Sunday, June 12, 2011

Home with Cheese and Chocolate

When we are home I don’t mind Manuel going away for a few days; in fact every so often I like it. The kids and I have special little things we do. And I generally put them to bed as close to 7 as possible and treat myself to chyc flicks and other delicacies. That is not the case in China. The act of having to fill the coffee pot with potable water from a slow drip 10 gallon jug made me totally crazy. When I got the news that Manuel would be hours and perhaps a day late it just about pushed me over the edge; the edge included so many hours of computer games for the kids that they must have lost brain cells and lots of cursing from me.

He did make it back from Beijing after an epic journey which included sitting on the runway in Beijing for nearly 5 hours. Apparently, the airport witnessed hundreds of flight delays yesterday thanks to torrential downpours in Guizhou and Hunnan. Once again the dissonance of a globalization style consequence—the delay of national and international flights—and the local consequences is gritty. My ire came from my husband’s flight delays after an international science conference and a trip to the Western grocery store. And, I used my newfound computer skills combined with a historians toolbox to figure out exactly what went on where. But thousands of people died and suffered serious injury because they lived in poorly constructed buildings, ran out of potable water, and simply cold not get shelter from the rain, wind and lightening. And they probably had no idea why and certainly did not have internet weather radars to feed obsessions.

These gravity of the rain situation remained unknown to us until the flight delays. It wasn’t quite dramatic enough to make the New York Times or CNN. And while I dutifully check the English Language Chinese news every couple of days it goes to great lengths to block anything at all unseemly or related to death from natural disasters. This angle of censorship seems especially ironic. At the risk of seeming trite when you reside in the part of China that is developing or rural the immensely destructive power of nature and the fragility of human bodies sounds loud and clear. Late afternoon heat without ac literally stifles the breath, and the noise of torrential rain pours in bamboo houses or on those with tin roofs deafens. Meat comes with blood, guts, feathers and every other part that reminds you that dinner came from someone breaking the neck of your chicken. And the sale of gobs of blood makes this even clearer. The town doctors office resides in an open air room so severe illness and even death vigils occur in public spaces. Children get antibiotics through IV’s—as in they can be seen walking down the street with an IV pole.

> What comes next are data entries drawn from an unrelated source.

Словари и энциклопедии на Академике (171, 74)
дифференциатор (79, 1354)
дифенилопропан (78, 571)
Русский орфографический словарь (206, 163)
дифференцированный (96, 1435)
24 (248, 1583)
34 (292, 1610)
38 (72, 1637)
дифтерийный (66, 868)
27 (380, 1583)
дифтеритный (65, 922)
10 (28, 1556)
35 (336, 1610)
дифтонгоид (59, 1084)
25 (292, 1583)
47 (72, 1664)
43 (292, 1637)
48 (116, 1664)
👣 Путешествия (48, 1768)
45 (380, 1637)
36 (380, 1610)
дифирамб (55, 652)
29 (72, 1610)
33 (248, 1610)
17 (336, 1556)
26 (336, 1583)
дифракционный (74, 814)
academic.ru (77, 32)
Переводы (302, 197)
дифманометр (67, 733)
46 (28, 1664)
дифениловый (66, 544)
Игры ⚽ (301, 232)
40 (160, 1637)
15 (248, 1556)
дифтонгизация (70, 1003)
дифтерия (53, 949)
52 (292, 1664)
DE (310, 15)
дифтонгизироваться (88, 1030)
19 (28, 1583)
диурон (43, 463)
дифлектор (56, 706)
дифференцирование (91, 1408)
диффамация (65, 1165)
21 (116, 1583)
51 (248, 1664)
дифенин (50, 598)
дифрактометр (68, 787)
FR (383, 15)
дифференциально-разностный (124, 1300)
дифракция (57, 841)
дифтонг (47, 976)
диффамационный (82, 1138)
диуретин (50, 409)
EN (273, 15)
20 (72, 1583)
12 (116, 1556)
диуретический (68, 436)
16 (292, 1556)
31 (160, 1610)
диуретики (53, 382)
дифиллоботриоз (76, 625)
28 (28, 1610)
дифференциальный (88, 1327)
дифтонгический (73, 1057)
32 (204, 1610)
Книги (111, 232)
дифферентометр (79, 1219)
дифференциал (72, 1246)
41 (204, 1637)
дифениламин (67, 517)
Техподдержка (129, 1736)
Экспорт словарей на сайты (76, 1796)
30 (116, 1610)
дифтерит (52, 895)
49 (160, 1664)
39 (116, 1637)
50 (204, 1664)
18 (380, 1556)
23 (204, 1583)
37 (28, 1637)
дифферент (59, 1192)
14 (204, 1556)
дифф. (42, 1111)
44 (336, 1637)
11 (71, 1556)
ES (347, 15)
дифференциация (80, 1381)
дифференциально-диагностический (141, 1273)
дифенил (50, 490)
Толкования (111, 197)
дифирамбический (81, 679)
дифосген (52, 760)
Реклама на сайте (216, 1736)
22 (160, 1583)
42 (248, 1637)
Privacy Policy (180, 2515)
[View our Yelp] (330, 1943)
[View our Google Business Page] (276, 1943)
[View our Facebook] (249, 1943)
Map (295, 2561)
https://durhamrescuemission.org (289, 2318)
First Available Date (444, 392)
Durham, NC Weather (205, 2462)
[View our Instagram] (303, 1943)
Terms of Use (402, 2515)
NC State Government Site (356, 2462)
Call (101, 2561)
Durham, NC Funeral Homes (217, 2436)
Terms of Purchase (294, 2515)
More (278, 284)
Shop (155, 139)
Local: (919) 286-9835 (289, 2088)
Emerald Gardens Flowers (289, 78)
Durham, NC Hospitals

Manuel did make it back quite late last night and he came with a suitcase full of Western delicacies; mostly importantly the five chocolate bars which he knew he’d need to gain entry back into the house. With the wild Harvest Tomato Sauce, pita bread, and mozzarella cheese I made pizza in the wok with pita bread with the kids scarfed in three seconds. Apparently the 5lbs of cheddar cheese caused some trouble at Beijing Airport security and involved a security official sniffing it, wrinkling his nose in disgust, and then shaving a slice off and running it though a special bomb-sniffing machine. At the Kunming Airport they were concerned, instead, with parmegiano. Ironically, as I was getting ready to go for my first run since Manuel left the kids asked “aren’t you making us anything for breakfast, pancakes, Tibetan flatbread.” My quick retort was “are kidding me? Daddy took two planes and a bus to buy you corn flakes and shredded wheat. fix your own breakfast. And start thinking about Eggo for when we get home” I also asked them to report my super mom feats to their father, hoping they’d talk about exciting walks in the rainforest or the family project of constructing a play kitchen for Eli out of boxes. Instead they reported that I had made them wear helmets which made them look silly and that I said “look I can’t keep an eye on you with Eli on my butt.” It’s true I said it, and everyone under eleven remembers it. And that sentence had already gone through the parental censorship process.

My favorite report from Beijing involved a text I received from the wife of Manuel’s colleague. It said, “The boys went to a hookah bar.” Admittedly I only know what Hookah is because we have one in Cville at a place that plays great music and serves good salad. And I think someone smoked it in the movie Around the World in Eighty Days. So it seemed weird but not the weirdest thing we’ve encountered here. She then called a few moments later to say that she had been concerned and alarmed. She is Chinese and did not know the word hookah and thought her husband had said Hooker. She knows that western men traveling alone still frequently answer their hotel room doors to find hookers offering their services.